──────── DATA SHOWN ────────
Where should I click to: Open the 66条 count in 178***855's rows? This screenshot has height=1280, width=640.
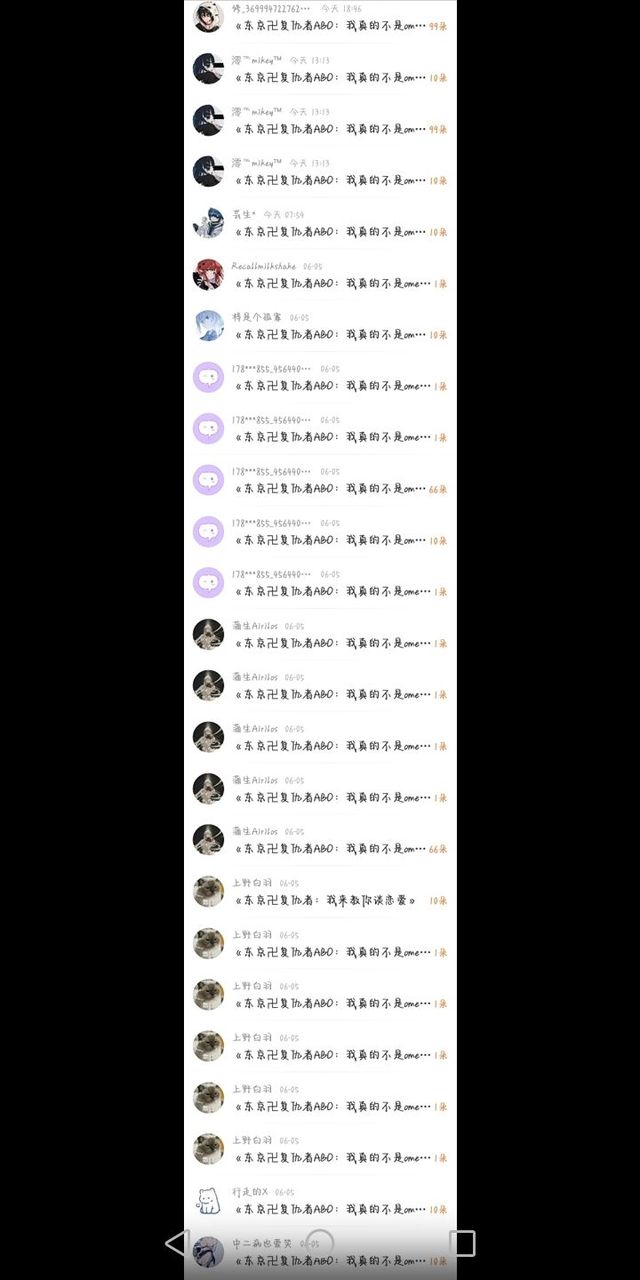point(438,489)
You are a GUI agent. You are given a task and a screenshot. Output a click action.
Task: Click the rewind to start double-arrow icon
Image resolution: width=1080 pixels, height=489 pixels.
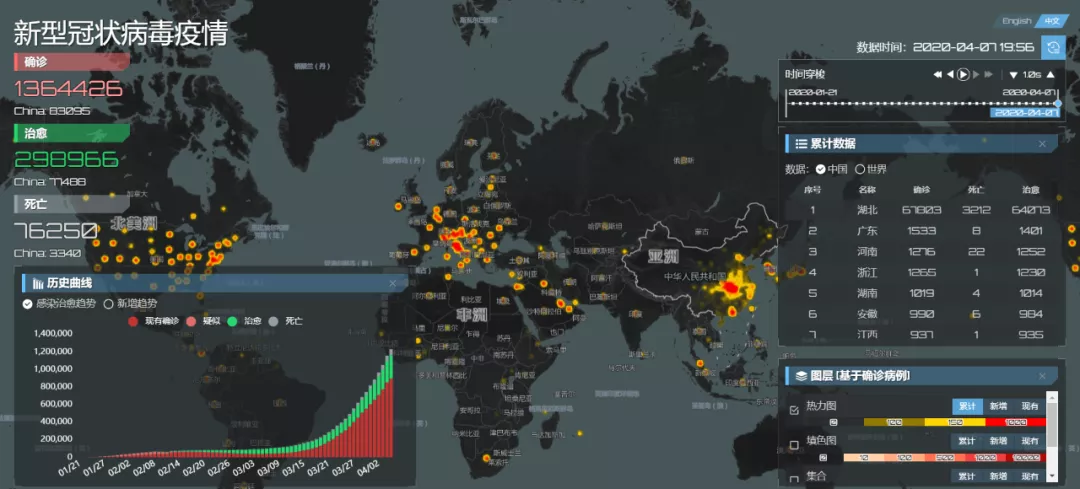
────────
### DESCRIPTION OF THE TASK
Reproduce verbatim the opening line of the material and every line after it, up to and including the line with "Task: Click the", but no pictures.

### SOLUTION TO THIS PROBLEM
Where should I click to: Open the 66条 count in 178***855's rows? This screenshot has height=1280, width=640.
point(438,489)
You are a GUI agent. You are given a task and a screenshot. Output a click action.
Task: Click the rewind to start double-arrow icon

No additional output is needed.